I had nothing but superb support from the local Beckhoff technical support guys during this experience. They respond to emails personally usually within a couple of hours, and they have no problem taking the two hour drive to see us if we have any issues that can’t be resolved over the phone or with email. We’re not a “big” customer in any way.


I’ve just spent about 2 weeks coming up to speed on TwinCAT, having come from an AB/Omron background, with a smattering of other PC based controllers like Phoenix Contact’s Visual Logic Controller (VLC) and MultiProg (formerly PCWorx).

The ease-of-use of TwinCAT doesn’t measure up to RSLogix, but it’s comparable to Omron, and it blows products like PCWorx/MultiProg out of the water (I think I was using version 3 of PCWorx, and I know there’s a version 5 now). Most of my issues with TwinCAT are that its ladder editor just isn’t polished enough compared with RSLogix, but that’s not surprising given its roots in Germany. North America tends to favor ladder logic, where Europe seems to favor instruction list, structured text, and function block diagram. It feels like the TwinCAT ladder logic editor was neglected a bit, but it is certainly workable. Comparing the TwinCAT sequential function chart editor with the RSLogix sequential function chart editor, they were actually reasonably close. I liked that I didn’t have to position individual steps in TwinCAT – it just auto-arranged everything for me.

Price-wise, TwinCAT is significantly less expensive than any other serious player in the industrial automation equipment space, particularly when you start ramping up the amount of I/O and drives you need, and it has similar (and in some cases better) features to offer.
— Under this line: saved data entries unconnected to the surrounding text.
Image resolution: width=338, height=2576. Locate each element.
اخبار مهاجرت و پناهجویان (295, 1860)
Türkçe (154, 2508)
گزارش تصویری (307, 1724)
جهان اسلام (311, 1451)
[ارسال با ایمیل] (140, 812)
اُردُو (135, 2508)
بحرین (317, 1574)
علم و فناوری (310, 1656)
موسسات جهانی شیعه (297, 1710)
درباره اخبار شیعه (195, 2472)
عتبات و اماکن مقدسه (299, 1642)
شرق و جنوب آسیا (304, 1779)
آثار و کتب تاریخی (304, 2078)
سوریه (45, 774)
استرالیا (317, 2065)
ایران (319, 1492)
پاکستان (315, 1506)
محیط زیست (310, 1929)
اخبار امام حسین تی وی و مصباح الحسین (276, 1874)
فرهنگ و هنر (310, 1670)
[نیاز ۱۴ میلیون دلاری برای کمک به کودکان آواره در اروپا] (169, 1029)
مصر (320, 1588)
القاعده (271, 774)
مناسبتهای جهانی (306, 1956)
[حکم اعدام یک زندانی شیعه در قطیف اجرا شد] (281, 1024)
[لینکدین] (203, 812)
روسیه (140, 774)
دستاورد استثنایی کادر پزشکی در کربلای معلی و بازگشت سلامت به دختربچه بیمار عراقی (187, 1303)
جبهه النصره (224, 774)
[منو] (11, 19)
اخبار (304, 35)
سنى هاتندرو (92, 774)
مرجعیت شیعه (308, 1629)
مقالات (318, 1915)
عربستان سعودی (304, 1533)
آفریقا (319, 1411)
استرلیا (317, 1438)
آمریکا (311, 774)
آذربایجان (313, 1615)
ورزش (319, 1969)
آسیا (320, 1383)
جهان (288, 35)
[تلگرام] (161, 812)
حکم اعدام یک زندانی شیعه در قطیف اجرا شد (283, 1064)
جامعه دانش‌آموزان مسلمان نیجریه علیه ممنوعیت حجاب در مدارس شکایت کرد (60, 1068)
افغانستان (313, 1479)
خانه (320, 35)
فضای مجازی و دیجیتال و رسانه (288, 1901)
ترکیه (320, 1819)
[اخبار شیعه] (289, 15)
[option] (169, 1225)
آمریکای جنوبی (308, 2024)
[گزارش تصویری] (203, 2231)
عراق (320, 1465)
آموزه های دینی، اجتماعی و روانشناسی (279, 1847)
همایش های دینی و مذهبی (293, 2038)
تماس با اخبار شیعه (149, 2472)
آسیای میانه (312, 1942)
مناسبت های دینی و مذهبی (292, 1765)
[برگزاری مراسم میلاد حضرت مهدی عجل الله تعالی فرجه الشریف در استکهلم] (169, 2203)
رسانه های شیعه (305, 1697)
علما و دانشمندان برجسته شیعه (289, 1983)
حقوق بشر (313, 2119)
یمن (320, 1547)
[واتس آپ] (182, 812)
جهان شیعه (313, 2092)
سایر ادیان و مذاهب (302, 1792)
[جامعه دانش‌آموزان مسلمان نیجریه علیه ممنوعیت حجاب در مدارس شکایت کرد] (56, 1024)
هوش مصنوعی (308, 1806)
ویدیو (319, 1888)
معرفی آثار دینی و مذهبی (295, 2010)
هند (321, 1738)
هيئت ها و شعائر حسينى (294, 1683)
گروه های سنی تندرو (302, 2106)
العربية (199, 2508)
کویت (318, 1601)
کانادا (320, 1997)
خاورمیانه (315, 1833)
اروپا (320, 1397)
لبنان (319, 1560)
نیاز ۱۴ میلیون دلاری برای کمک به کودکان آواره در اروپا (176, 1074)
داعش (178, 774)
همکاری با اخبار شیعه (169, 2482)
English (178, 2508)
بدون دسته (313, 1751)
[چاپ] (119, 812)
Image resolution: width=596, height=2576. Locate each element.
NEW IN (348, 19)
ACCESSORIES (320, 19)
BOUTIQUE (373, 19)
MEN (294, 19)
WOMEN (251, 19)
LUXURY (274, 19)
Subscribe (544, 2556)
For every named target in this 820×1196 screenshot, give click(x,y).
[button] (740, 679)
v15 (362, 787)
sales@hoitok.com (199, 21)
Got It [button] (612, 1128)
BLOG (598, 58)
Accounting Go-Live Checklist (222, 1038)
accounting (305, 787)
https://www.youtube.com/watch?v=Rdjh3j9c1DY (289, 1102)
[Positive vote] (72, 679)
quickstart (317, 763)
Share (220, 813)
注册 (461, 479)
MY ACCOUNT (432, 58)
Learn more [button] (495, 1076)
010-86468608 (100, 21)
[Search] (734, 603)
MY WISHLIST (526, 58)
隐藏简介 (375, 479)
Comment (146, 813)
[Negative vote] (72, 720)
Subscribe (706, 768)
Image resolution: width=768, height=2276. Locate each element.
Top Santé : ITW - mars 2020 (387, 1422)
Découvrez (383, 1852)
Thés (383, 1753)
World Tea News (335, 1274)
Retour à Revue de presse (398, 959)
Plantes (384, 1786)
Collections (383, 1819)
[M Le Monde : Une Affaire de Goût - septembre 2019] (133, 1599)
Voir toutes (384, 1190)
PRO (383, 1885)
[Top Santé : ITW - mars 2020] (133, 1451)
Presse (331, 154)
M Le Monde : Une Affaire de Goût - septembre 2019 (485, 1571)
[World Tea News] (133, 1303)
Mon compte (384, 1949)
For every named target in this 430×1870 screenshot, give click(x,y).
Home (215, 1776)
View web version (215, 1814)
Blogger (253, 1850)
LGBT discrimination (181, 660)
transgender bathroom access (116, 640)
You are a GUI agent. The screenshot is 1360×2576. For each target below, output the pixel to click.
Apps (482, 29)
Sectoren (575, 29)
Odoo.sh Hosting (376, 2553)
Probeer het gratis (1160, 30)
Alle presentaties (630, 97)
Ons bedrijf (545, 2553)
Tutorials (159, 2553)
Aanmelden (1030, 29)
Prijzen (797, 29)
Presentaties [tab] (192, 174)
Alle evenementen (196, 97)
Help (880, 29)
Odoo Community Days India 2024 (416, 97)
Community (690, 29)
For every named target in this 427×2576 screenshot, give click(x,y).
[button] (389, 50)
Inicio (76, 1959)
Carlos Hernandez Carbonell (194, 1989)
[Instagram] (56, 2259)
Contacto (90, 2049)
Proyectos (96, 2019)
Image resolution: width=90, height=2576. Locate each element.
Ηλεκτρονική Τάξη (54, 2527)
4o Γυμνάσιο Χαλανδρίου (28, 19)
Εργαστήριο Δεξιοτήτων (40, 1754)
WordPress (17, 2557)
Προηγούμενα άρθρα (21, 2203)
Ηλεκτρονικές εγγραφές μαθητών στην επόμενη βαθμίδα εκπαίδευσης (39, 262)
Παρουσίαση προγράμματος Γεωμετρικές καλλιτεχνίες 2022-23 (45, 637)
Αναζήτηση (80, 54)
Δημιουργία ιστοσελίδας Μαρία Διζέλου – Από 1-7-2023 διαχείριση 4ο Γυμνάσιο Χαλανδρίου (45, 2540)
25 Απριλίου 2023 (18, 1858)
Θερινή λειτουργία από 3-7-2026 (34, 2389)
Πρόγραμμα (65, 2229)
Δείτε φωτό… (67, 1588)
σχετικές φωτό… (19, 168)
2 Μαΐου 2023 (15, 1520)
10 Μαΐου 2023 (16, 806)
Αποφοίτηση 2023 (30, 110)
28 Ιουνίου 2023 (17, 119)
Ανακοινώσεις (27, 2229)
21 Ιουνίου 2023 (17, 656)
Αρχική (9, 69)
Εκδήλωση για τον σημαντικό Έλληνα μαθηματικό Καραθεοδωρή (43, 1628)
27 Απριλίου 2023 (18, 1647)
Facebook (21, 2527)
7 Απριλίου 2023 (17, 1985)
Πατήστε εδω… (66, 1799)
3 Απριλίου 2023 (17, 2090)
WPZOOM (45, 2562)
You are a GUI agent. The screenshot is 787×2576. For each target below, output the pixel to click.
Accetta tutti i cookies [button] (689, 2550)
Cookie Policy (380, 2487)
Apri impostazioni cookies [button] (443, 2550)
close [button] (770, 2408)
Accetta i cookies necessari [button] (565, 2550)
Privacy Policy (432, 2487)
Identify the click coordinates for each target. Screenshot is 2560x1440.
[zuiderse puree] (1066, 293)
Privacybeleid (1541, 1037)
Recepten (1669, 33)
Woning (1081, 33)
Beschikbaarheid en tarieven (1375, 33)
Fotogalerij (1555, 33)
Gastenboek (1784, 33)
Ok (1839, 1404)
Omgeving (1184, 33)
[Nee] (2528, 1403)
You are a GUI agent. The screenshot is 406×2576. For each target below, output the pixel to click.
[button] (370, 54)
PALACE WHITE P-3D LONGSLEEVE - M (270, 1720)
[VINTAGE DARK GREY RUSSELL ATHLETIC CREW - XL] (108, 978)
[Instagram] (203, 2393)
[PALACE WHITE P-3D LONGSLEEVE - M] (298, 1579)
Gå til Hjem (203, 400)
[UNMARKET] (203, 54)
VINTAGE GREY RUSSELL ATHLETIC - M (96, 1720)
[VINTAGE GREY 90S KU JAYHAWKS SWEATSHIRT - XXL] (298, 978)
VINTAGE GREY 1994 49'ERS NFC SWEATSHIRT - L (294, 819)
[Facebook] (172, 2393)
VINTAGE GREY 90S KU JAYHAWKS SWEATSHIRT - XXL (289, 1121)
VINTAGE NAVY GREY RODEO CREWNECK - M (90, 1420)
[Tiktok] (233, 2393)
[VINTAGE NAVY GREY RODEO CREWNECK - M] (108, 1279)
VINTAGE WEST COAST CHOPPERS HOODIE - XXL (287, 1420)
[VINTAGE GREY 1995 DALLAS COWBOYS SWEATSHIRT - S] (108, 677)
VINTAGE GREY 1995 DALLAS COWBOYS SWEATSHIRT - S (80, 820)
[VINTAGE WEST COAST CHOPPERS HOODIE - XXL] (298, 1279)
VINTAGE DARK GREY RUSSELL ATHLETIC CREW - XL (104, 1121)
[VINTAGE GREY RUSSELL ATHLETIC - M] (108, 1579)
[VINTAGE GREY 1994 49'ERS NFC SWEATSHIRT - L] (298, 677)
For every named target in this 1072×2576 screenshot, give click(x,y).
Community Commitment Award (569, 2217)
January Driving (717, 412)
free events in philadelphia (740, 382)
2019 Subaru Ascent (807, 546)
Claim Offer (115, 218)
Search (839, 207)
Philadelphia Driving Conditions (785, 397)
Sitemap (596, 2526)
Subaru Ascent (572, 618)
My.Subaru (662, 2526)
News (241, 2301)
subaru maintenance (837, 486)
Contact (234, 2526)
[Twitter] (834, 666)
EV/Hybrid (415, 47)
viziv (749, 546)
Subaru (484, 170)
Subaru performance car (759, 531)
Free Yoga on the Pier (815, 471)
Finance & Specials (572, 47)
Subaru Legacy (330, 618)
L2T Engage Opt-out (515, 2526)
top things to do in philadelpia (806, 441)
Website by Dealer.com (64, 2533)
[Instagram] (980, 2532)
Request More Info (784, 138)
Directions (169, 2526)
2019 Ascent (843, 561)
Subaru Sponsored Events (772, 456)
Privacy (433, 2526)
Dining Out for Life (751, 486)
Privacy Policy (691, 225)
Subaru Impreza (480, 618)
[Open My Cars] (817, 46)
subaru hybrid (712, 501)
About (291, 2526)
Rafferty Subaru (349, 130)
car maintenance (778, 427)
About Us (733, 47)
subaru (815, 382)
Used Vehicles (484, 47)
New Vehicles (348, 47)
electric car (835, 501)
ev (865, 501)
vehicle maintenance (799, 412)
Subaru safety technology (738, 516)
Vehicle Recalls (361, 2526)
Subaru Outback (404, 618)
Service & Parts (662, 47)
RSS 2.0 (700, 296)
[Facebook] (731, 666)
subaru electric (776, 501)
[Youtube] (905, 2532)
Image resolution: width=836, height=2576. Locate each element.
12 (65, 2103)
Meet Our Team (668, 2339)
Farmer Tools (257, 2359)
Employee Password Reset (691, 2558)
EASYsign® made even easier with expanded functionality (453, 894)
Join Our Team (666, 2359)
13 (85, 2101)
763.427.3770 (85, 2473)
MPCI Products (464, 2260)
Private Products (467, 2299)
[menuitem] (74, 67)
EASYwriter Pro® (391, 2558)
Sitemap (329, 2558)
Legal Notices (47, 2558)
It’s even significantly less expensive than the Phoenix Contact solution (from my memory), and given that, there’s no reason I’d ever recommend a PCWorx/MultiProg solution from Phoenix Contact. The Phoenix offering is worse and more expensive.

If you’re in a position where your facility is in the market for a new automation platform, I definitely recommend including the Beckhoff TwinCAT platform in your deliberations. It hits a really unique sweet-spot on price, flexibility, and features that nobody else seems to be able to offer right now. Now that we’re a few weeks in, we have a running machine, it looks like the project will be successful and I have no reservations about saying: if you don’t mind learning something new, give them a try.